(Dataset entries)
--------

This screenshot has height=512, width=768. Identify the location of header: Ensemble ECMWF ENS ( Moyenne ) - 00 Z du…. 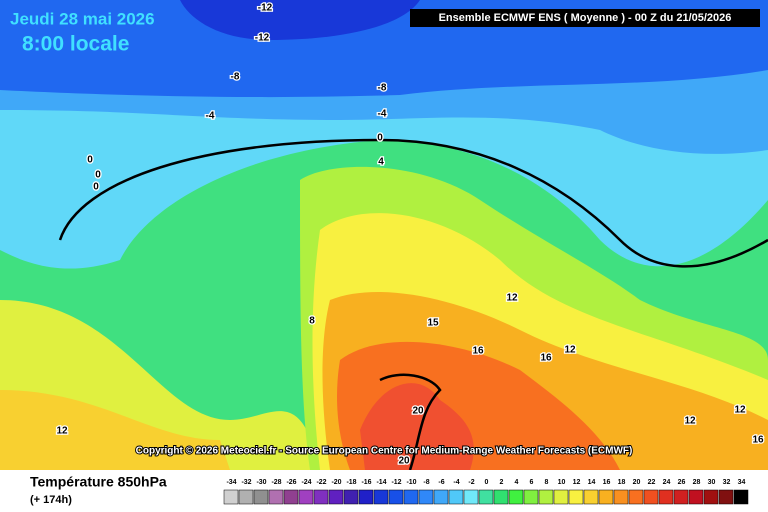
(586, 18).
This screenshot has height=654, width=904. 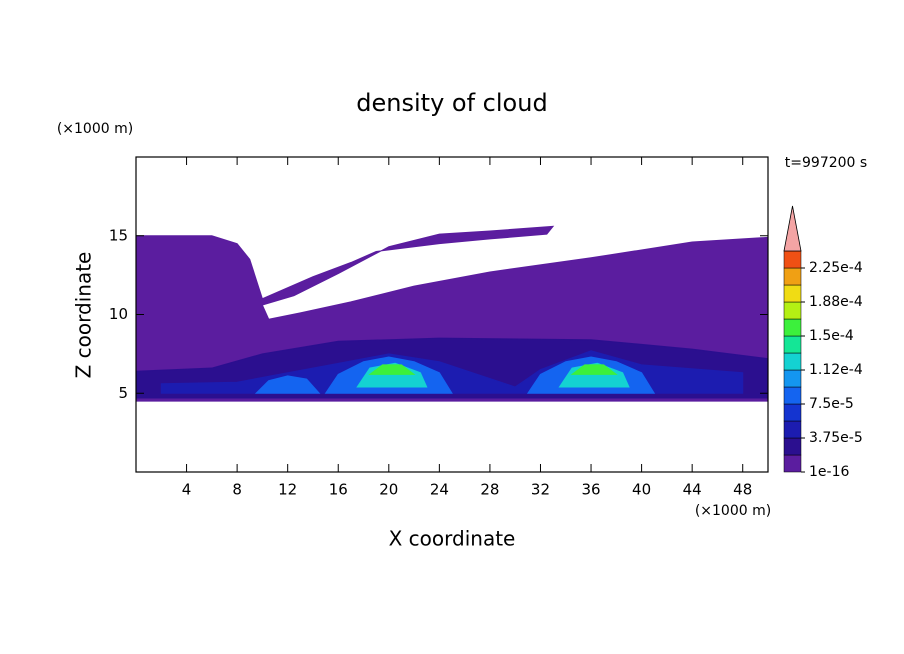 I want to click on colorbar-label: 1e-16, so click(x=829, y=472).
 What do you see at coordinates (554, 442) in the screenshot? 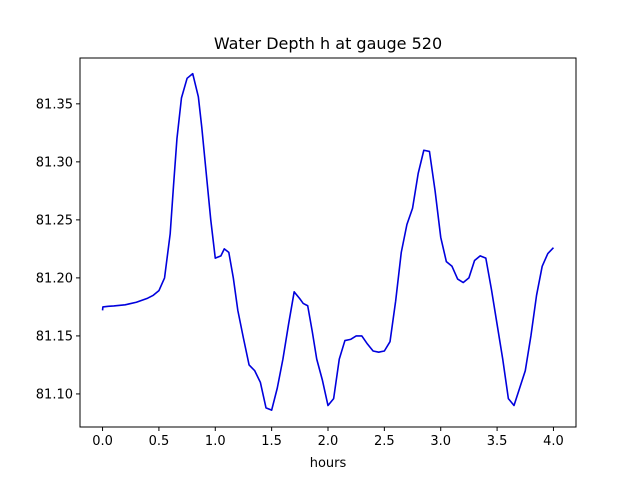
I see `x-tick-label: 4.0` at bounding box center [554, 442].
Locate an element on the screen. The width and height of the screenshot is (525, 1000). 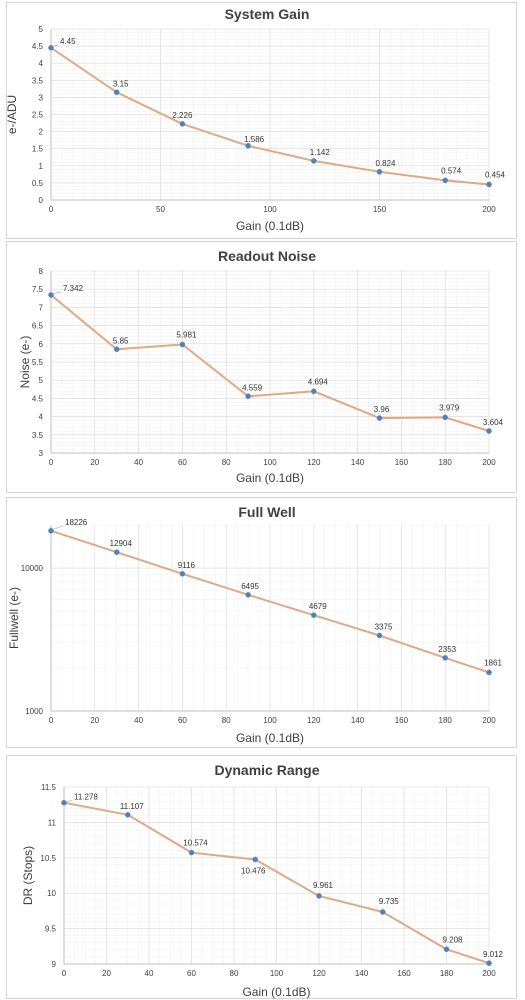
data-label: 9.208 is located at coordinates (452, 940).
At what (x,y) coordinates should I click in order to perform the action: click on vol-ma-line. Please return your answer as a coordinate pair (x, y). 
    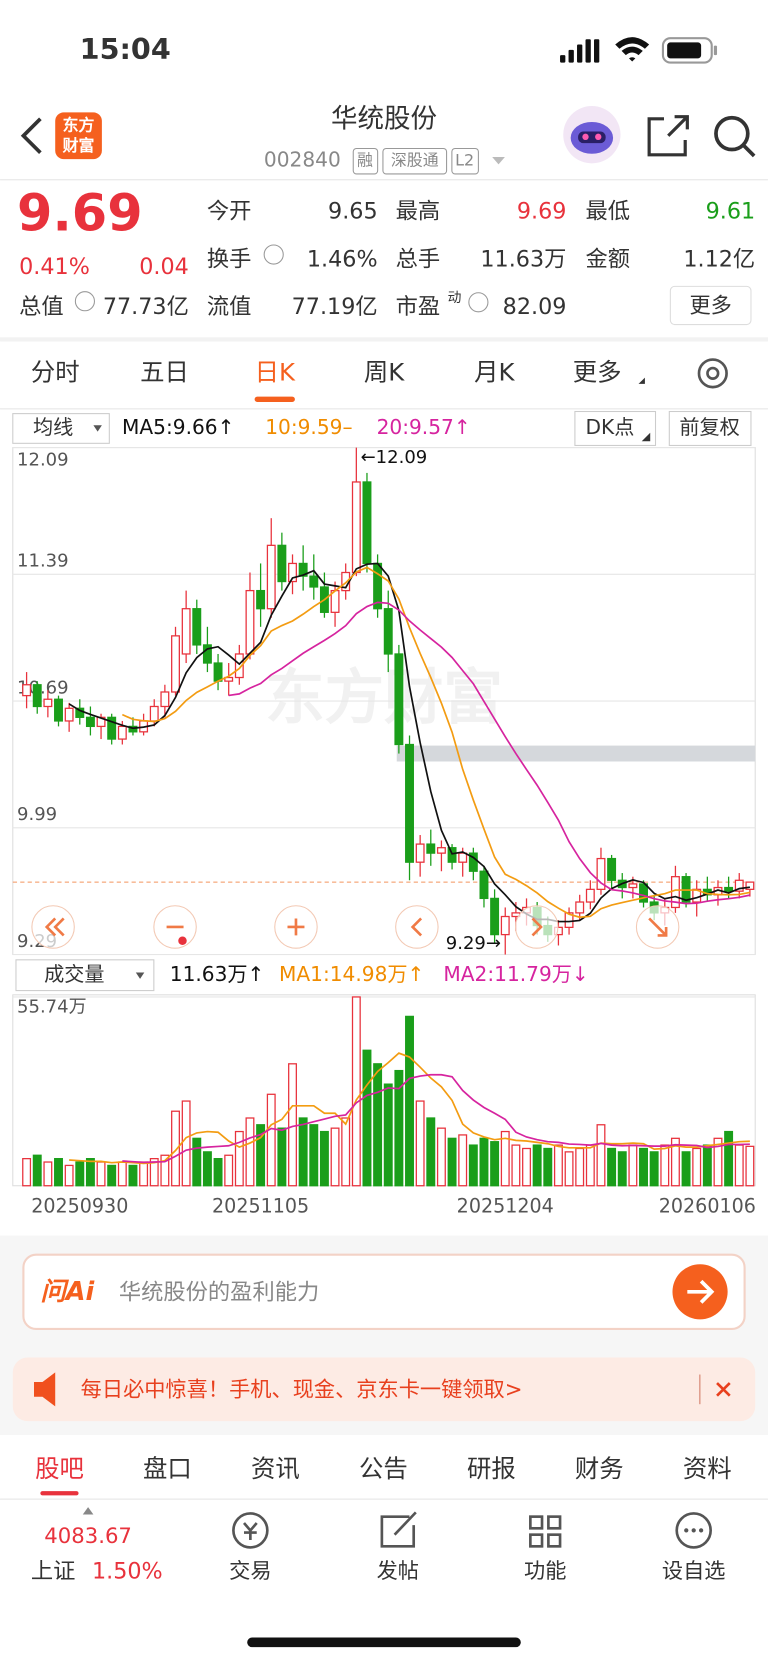
    Looking at the image, I should click on (410, 1108).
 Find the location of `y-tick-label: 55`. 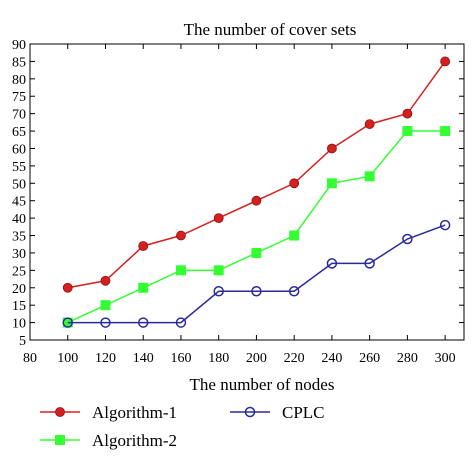

y-tick-label: 55 is located at coordinates (19, 168).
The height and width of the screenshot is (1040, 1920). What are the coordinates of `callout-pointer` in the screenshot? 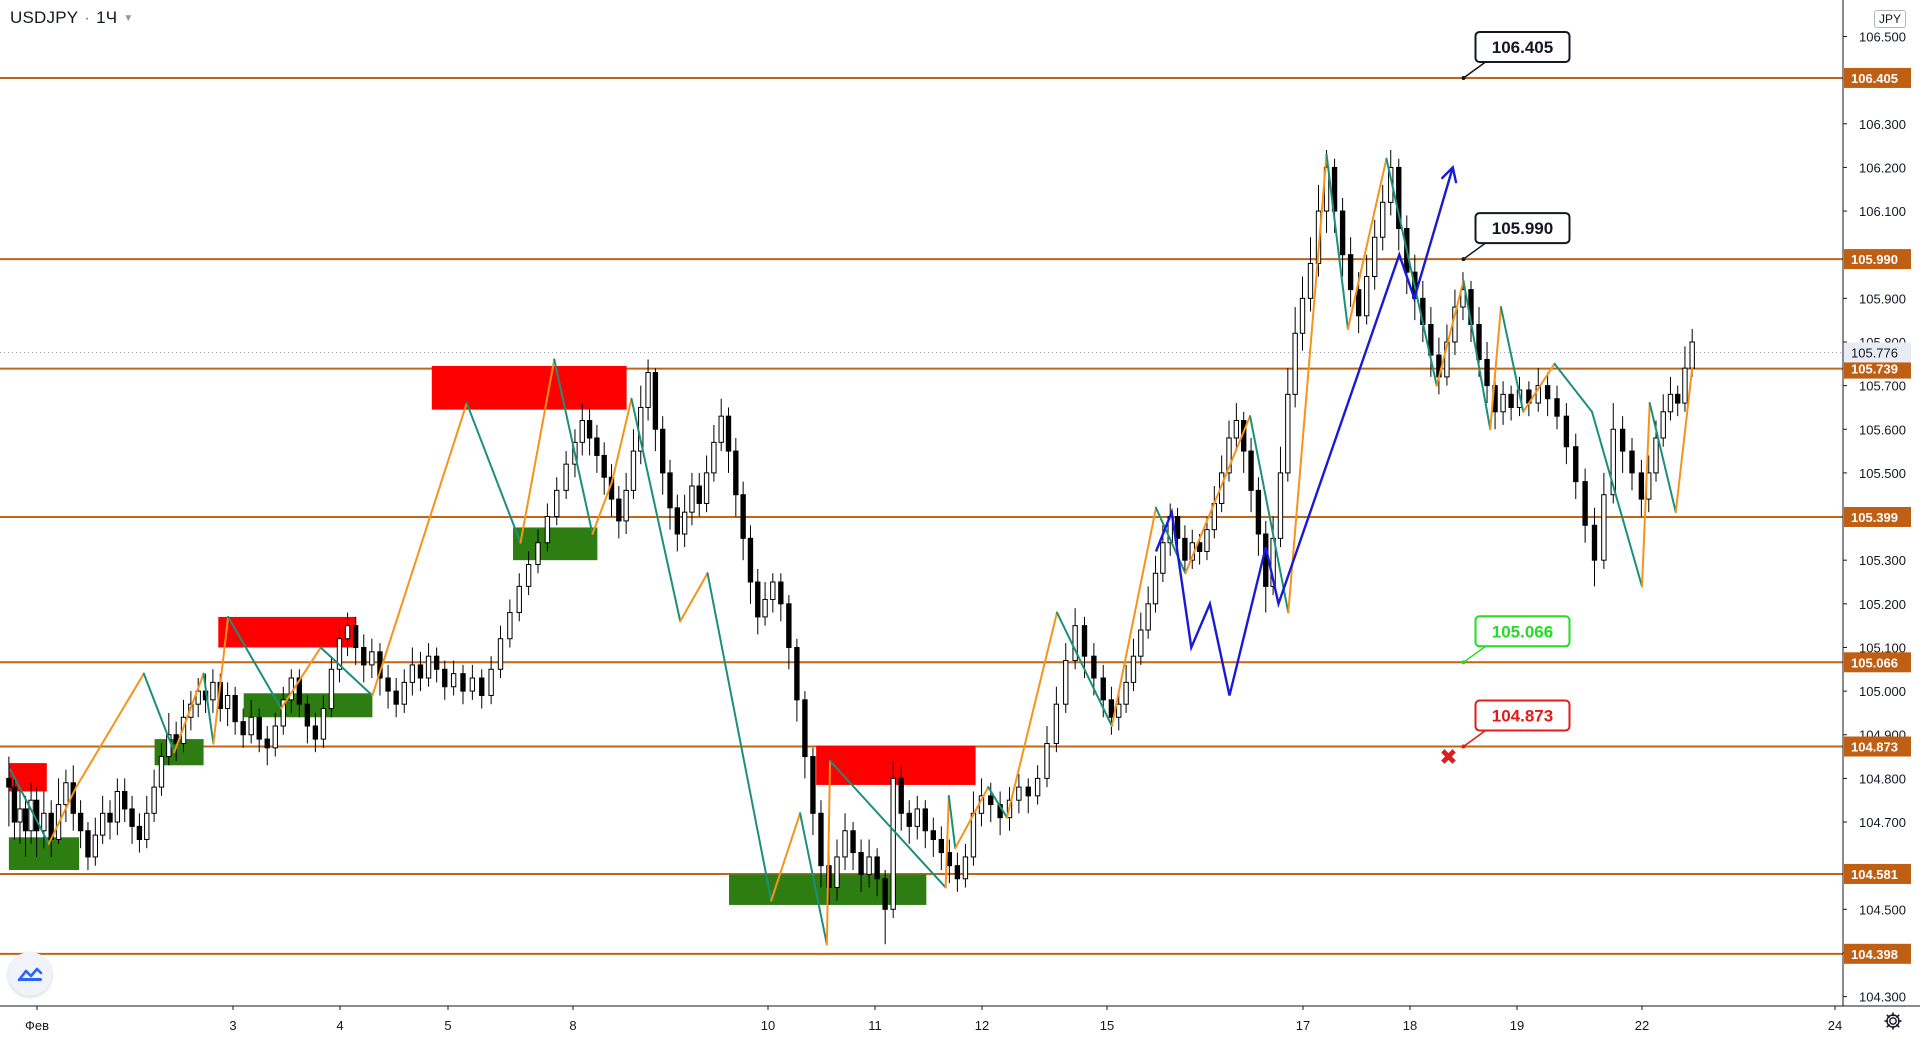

--------

• **Problem statement**
Pick out every line in the rows above that contains the string "should", matching case exactly, and copy each one.

• **Output**
At what (x,y) coordinates should I click in order to perform the action: click on vol-ma-line. Please return your answer as a coordinate pair (x, y). 
    Looking at the image, I should click on (410, 1108).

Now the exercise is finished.